Baise-Livres
23Mar/110

Jouliks – Matricide, parricide et candeur

Jouliks de Marie-Christine Lê-Huu est un monstre de pièce de théâtre, une œuvre déstabilisante qui fait passer le lecteur — ou le spectateur — à travers une réelle catharsis. Ce dernier ressort de sa lecture chamboulé, remué, ému et troublé. J’ai d’abord vu la pièce lors de sa création en 2005 au Théâtre d’Aujourd’hui. Depuis mes tendres — ou pas si tendres — années du cégep, je cherche sur le net et chez les libraires une édition papier de ce texte bouleversant. Voilà que j’ai finalement trouvé. J’ai lu le texte, me demandant s’il m’émouvra autant à 23 ans qu’à 17 ans. Pour toute réponse, je vous avoue que j’avais les yeux bizarrement humides à la fin de ma lecture, ce qui ne m’est arrivé qu’une seule autre fois : lorsque je fus le témoin textuel de la mort de Porthos, qui succombe, écrasé sous un éboulis, dans le dernier tome du Vicomte de Bragelonne. — D’accord, j’avoue que j’ai pleuré un peu aussi à la fin du Miroir d’Ambre.

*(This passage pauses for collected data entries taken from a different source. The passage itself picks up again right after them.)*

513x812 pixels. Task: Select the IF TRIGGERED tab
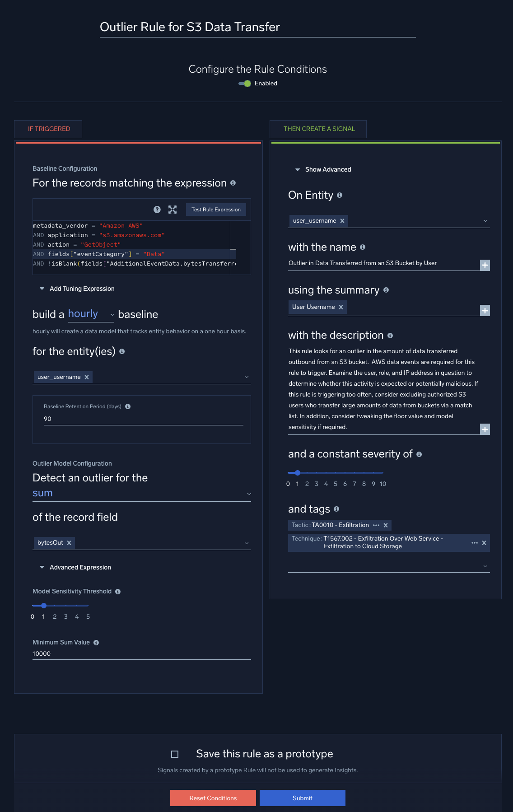49,129
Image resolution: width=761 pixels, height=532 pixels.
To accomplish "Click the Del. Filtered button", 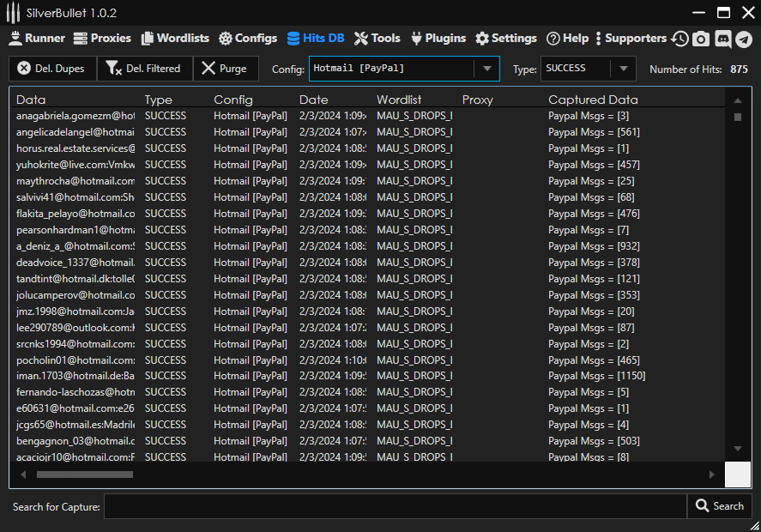I will (x=144, y=69).
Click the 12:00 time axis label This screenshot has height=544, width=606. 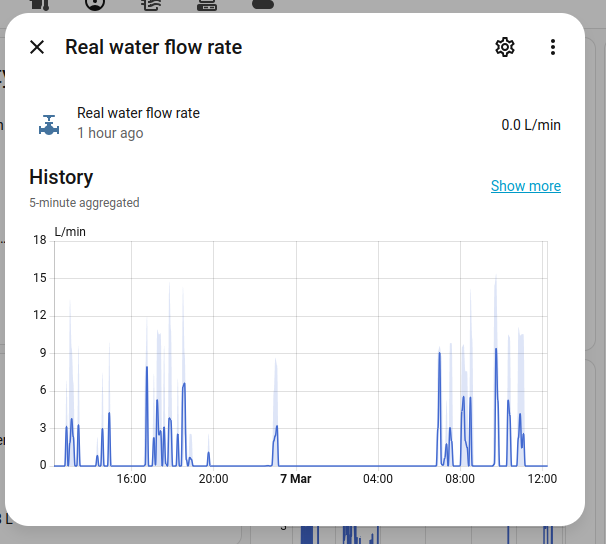(542, 479)
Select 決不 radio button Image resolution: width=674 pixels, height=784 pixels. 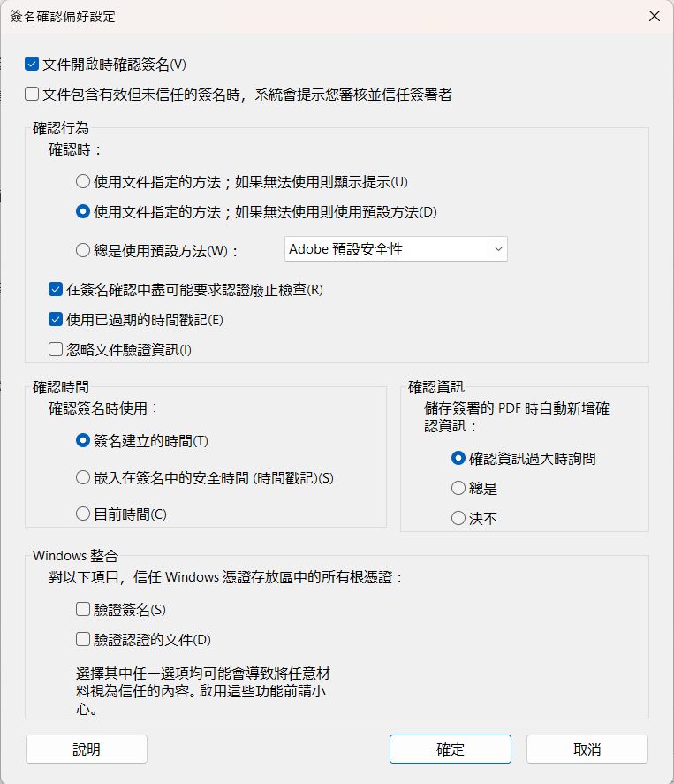(x=458, y=518)
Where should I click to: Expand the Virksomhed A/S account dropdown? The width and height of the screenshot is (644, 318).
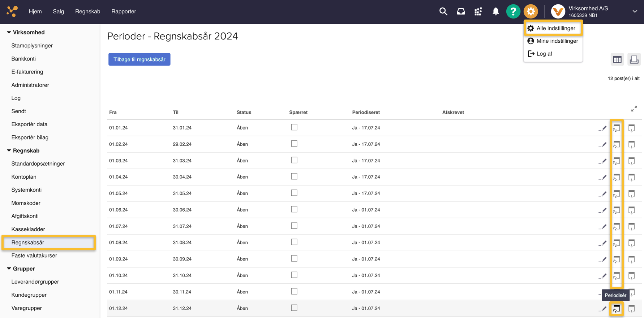coord(635,12)
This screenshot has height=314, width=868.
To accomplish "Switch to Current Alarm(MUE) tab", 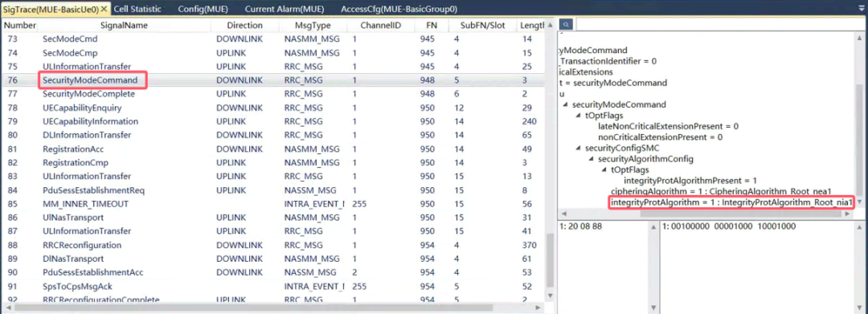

L’intrigue de Jouliks s’amorce avec le récit d’une petite fille de sept ans — « La Petite », qui n’est jamais nommée —  qui annonce au public une tragédie, et ce, de manière on ne peut plus ingénue :

 

« [Mes grands-parents] étaient ici pour m’annoncer un désastre, le genre que les enfants seront pas des normaux après l’avoir su, à supposer qu’avant de le savoir, ils aient été des normaux. […] Ils étaient ici pour m’annoncer la mort de mes parents, mais je la savais déjà la mort de mes parents vu que c’est moi qui l’ai faite. Faudrait quand même pas me prendre pour une criminelle, vu que c’est une histoire d’amour… »

 
Imaginez Jouliks comme la narration juvénile et candide d’une scène où culminent toutes les tensions accumulées entre quatre personnages : Véra et Zak, les parents de la Petite, qui sont follement amoureux, ainsi que La Mé et Le Papé, les grands-parents maternels. La Petite raconte comment, un beau jour, ses grands-parents, qu’elle n’avait jamais rencontrés vu leur brouille avec Véra, débarquent chez eux et décident de sortir tous les squelettes du placard, un à un, lentement.  Ils en ont bien le temps, vu qu’ils attendent Zak, qui n’est pas encore rentré d’une de ses mystérieuses escapades s’étalant sur plusieurs jours… Il s’établit alors un dialogue tendu, à bâtons rompus, entre une mère et sa fille, avec, en sourdine, le grand-père et la petite fille qui tentent de faire connaissance. La bienveillance de la conversation entre Le Papé et La Petite contraste avec la rancœur qui entache chaque phrase qu’échangent Véra et La Mé. Les sous-entendus sur l’absence de Zak, sur la déception de La Mé face à sa fille alimentent la rage de Véra et de sa mère. Zak entre finalement comme un coup de vent, en faisant fi de toutes les politesses d’usage. La digue est rompue, les fiels se déversent : ça ne sera plus beau à voir.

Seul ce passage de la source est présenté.